# How many pages are your contracts?



## CarrPainting (Jun 29, 2010)

I ask this cause well I am curious.

I do 99.99% residential repaints... Mainly small jobs, less than a 1 week. 

I am wondering how many pages your contracts are? I have basically copied my dads contracts which is one page... my letterhead on top, then a simple form with their name, address, and stuff, then below that a bunch of lines to write out the scope, then at the bottom, customer signature and down payment/final payment lines.. 

Though, I am wondering if I am shooting myself in the foot or what :whistling

How long are your contracts? and I am more interested in those of you in the painting industry, cause obviously, if your putting in a new kitchen, your contract is going to be alot longer since you have a MUCH larger detailed scope of work, where as I have 'patch this' 'prime that' 'paint the whole thing' tada!

Also, many of you mention change orders. I have been brought up, in the family business, as well as working for other high end painters, that you always do a little extra, go the extra mile for the customer as long as it isnt 'too involved' but what do your change orders look like when compared to your standard contract?


----------



## greg24k (May 19, 2007)

5-6 pages Depends on the scope of work.

1st page name of the parties the contract is between and scope of work. 
2nd page is scope of work if I can't fit it on one page.
3d page all the clause, i.e change orders, Warranty, and Children and pets safety clause.
4th page Work schedule, i.e. start date,end date, supervision, delivery access, Porter john location if requested, Insurance information and Site condition clause.
5th page Payment agreement and payment schedule
6th page Contract Cancellation clause.


----------



## Magic Hammer (Dec 11, 2007)

One page contract with a separate scope of work and plans if needed, that they initial.
All the clauses of owners responabities, change order, etc is on back of the one page contract.


----------



## MAD Renovations (Nov 18, 2007)

My basic contract is 7 pages not including drawings, plans, or details


----------



## fauxlynn (Apr 23, 2011)

Mine is -First page - all the conditions
Second page describes all the work, mine can be one line item or 15, depending on how faux crazy they are.
Right after the line items is where I put the payment schedule and legal mumbo jumbo.

WORK INSTRUCTIONS:
1 – Copy out the contract-length thread starting with "How long are" and going on through "and scope of work.", renaming "change orders" as "contract changes" everywhere it appears in that stretch.
2 – In the contract-length thread, how many pages is MAD Renovations' basic contract?
3 – Pick up the forum thread about contract length from the point where it stops and keep writing it.

GIVEN MATERIAL:

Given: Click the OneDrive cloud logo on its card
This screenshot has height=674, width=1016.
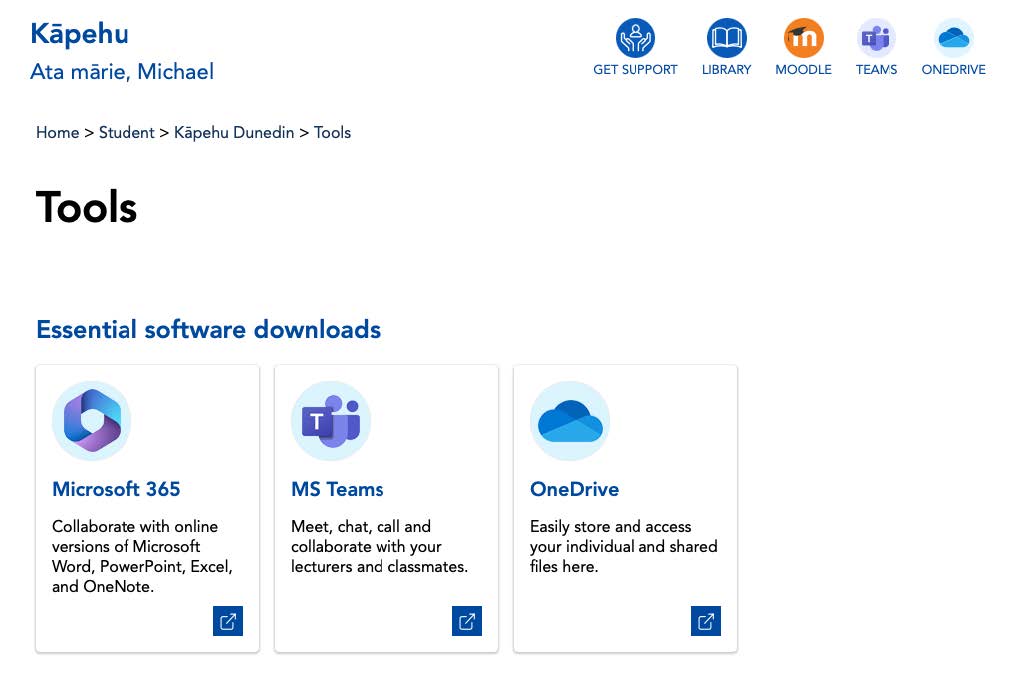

RESPONSES TO THE EXERCISE:
1 –
How long are your contracts? and I am more interested in those of you in the painting industry, cause obviously, if your putting in a new kitchen, your contract is going to be alot longer since you have a MUCH larger detailed scope of work, where as I have 'patch this' 'prime that' 'paint the whole thing' tada!

Also, many of you mention contract changes. I have been brought up, in the family business, as well as working for other high end painters, that you always do a little extra, go the extra mile for the customer as long as it isnt 'too involved' but what do your contract changes look like when compared to your standard contract?


----------



## greg24k (May 19, 2007)

5-6 pages Depends on the scope of work.

1st page name of the parties the contract is between and scope of work.

2 – Seven pages, not counting drawings, plans, or details.

3 –
But, I also always write a bid letter on top of the contract basically saying- Here is the bid for the project we discussed, you have a lovely home, blah blah. Then I explain what to do next with the contract if they want to proceed. Because, as many of us know, sometimes they don't get it that I need your signed contract in my hand with a deposit, really, no kidding.


----------



## 480sparky (Feb 1, 2009)

Six.


----------



## Dan_Watson (Mar 1, 2008)

In order to fit everything needed by law in this state and what was recommended to me by my attorney, my shortest can be 4. They are usually in the 6-8 range.


----------



## BRAVI (Jun 3, 2010)

8-10 without drawings


----------



## angus242 (Oct 20, 2007)

14 without attachments.


----------



## ebivremodel (Nov 15, 2010)

mine is 16 pages including cover
a few pages thrown in for details, pictures
final two is a copy of change order, addendum, request for info


----------



## pappagor (Jan 29, 2008)

nine plus drawings and spec.


----------



## Framer53 (Feb 23, 2008)

One page contract in the painting business should be fine.

Your problem is that you have certain contract terms that are specific to NYS. I suggest you look it up at the NYS web site and put them into the contract. If you don't, it is unenforceable in NYS courts.

The reason most of these guys have long contracts is because they are GC's. Trade contracts don't have to be as long.:thumbsup:


----------



## Darwin (Apr 7, 2009)

We started tailoring our contracts to fit the client. I type them out in task launcher. The "one size fits all" doesn't work anymore for us. My contracts are anywhere from 1 to 8 pages depending on the scope and details. We use a basic template I created, then add or subtract stuff in black and white.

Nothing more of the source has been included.